Senior officials from the Bank of England and the International Monetary Fund issued separate but aligned warnings this week about the rapid advance of artificial intelligence, highlighting both the operational risks of autonomous AI agents and the systemic dangers of AI-related borrowing.
Sarah Breeden, the Bank of England’s deputy governor for financial stability, used a speech at the European Central Bank’s annual forum in Sintra, Portugal, to caution that agentic AI — systems capable of planning and executing decisions without human oversight — is evolving far faster than regulators anticipated. She noted that in 2019 the length of software tasks that leading AI models could complete was doubling every seven months; by 2024, that doubling time had shrunk to just four months. Breakthroughs in cyber vulnerability detection this spring, she said, suggest the pace may have accelerated even further. “We were surprised this Spring, and we should be prepared for further technology surprises,” Breeden said.

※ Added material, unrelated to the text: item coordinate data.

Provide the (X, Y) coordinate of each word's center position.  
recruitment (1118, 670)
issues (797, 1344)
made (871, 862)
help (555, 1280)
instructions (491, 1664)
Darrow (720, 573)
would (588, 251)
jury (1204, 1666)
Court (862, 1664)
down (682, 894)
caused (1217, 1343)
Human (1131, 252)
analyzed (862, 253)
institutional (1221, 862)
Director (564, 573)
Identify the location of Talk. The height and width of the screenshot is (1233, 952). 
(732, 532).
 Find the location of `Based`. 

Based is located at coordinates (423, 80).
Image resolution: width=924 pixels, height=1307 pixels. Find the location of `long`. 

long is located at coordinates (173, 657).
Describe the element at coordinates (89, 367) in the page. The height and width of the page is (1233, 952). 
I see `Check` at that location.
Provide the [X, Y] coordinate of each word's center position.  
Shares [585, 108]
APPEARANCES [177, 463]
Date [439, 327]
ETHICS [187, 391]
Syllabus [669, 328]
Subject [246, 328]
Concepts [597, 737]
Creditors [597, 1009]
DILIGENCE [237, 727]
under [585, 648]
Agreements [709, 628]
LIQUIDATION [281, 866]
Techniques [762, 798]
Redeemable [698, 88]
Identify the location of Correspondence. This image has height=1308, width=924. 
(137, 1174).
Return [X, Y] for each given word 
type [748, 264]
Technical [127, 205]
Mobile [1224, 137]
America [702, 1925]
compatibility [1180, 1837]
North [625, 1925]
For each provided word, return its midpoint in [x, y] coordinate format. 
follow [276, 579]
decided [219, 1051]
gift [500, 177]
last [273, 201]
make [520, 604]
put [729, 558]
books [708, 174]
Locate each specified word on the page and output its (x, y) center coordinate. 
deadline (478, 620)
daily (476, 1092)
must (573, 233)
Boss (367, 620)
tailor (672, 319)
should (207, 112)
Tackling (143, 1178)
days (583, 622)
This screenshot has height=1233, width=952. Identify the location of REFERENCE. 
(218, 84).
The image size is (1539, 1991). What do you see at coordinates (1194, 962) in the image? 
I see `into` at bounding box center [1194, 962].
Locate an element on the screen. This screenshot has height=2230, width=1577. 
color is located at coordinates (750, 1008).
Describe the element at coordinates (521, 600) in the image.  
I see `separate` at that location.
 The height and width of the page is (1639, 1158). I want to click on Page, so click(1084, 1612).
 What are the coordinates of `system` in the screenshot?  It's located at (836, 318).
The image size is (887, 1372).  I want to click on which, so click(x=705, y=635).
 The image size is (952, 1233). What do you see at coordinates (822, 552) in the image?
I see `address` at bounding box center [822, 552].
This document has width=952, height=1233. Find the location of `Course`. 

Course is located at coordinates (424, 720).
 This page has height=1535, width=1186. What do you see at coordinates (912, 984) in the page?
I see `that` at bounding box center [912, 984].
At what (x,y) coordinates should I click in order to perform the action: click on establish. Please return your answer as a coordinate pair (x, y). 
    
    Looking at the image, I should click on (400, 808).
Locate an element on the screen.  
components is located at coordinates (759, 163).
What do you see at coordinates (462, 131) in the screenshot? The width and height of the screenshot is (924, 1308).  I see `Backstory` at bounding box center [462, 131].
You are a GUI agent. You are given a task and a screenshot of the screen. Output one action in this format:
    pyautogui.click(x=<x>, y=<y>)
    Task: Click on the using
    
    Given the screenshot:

Breeden outlined three stages of AI progression: generative models that produce content when prompted, reasoning models that handle multi-step tasks, and now fully agentic systems that can trade securities, process payments, and respond to cyber threats with limited or no human involvement. Such systems, she warned, could lead to a financial landscape that “operates more autonomously, at scale and speed.” To counter potential flash crashes or runaway trading loops, she proposed embedding mandatory “kill switches” into autonomous trading tools — a departure from current regulations.
Cybersecurity risk dominated her remarks. Citing findings from the UK government’s AI Security Institute, Breeden stressed that the same tools that help defenders patch vulnerabilities also give attackers the ability to discover and exploit them, thereby “materially increases the chance of attacks that could harm financial stability.”
A second front of concern is the financing of AI infrastructure. The Bank’s Financial Policy Committee has observed that large tech companies are increasingly turning to debt — often in novel, complex forms — to fund data centers, chips, and computing capacity. A sharp decline in AI-related asset prices could therefore send ripples through credit markets. “The financial stability consequences of any fall in AI-related asset prices could well increase,” Breeden said, with a deeper committee assessment due on July 7.
Echoing these debt concerns, IMF Financial Counsellor Tobias Adrian warned that AI-related borrowing now poses a bigger financial stability risk than elevated tech stock valuations. While current earnings do not yet signal an AI asset bubble, the rapid accumulation of debt to fund AI investments — by governments and private firms alike — could amplify losses if sentiment shifts. Adrian’s remarks underscore the global dimension of the challenge, with the IMF flagging potential spillovers far beyond the tech sector.
Both institutions called for central banks not only to tighten oversight of AI-driven threats but also to harness AI internally to monitor the increasingly autonomous financial system.